EXERCISE AIM> The response should be an exact copy of the records, with the pictures removed.

Pixel coordinate grounding data>
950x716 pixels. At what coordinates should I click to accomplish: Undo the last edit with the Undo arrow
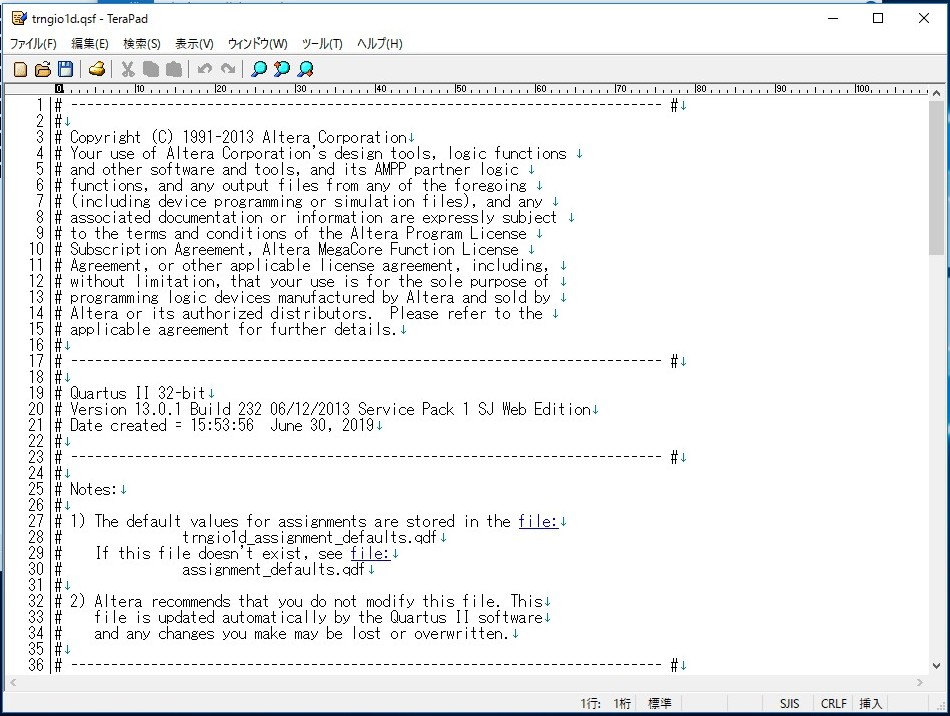[205, 69]
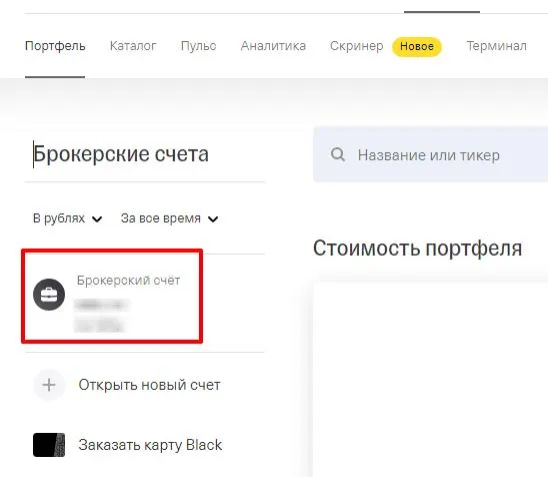548x477 pixels.
Task: Click the briefcase icon of the brokerage account
Action: tap(49, 295)
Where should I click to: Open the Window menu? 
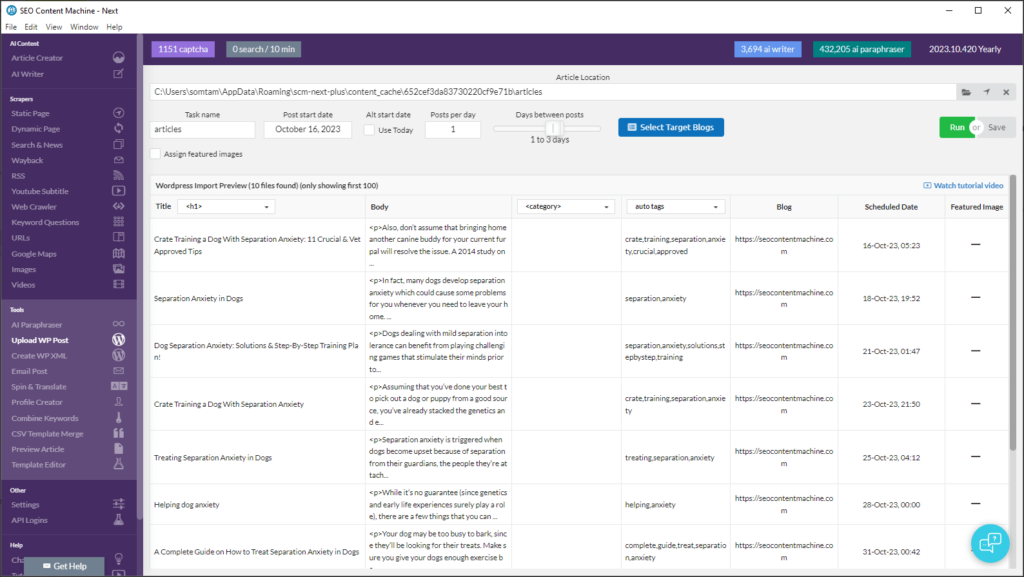coord(84,27)
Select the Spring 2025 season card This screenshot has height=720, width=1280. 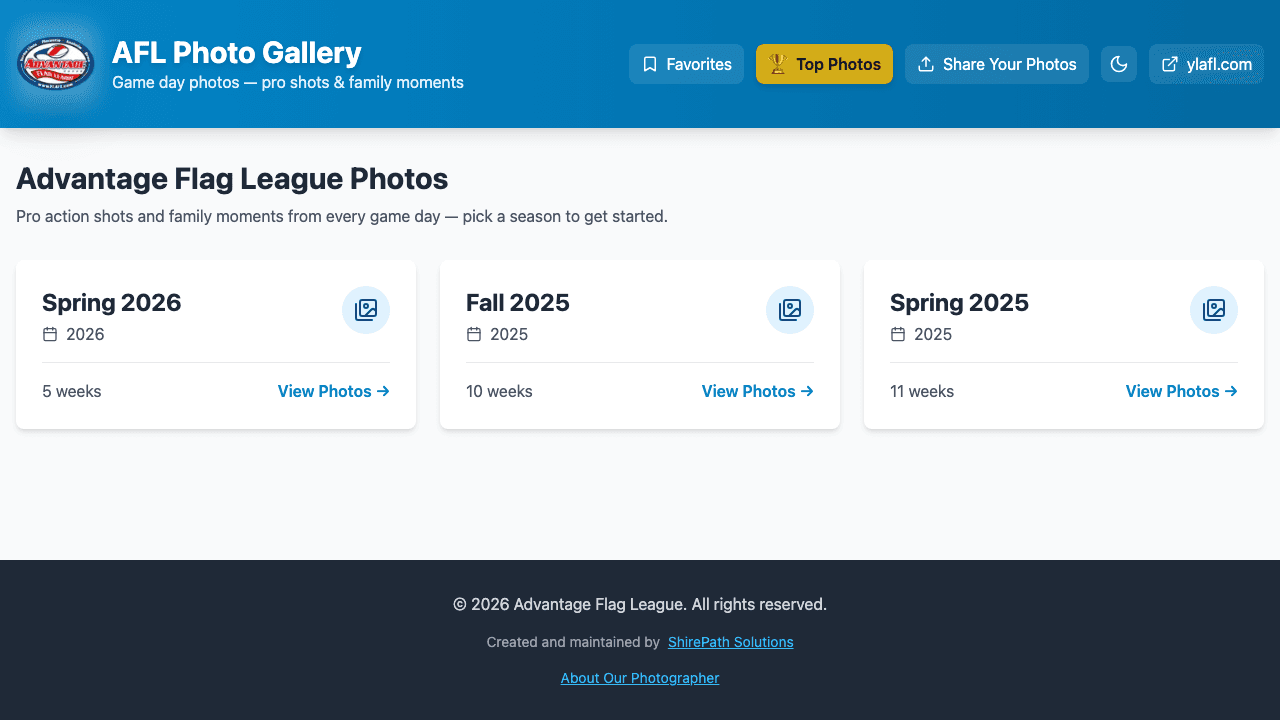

SOLVED PROBLEM>
950x716 pixels. At what coordinates should I click to accomplish: Undo the last edit with the Undo arrow
[205, 69]
548x477 pixels.
Task: Click the briefcase icon of the brokerage account
Action: tap(49, 295)
Where should I click to: Open the Window menu? 
coord(84,27)
Select the Spring 2025 season card This screenshot has height=720, width=1280. 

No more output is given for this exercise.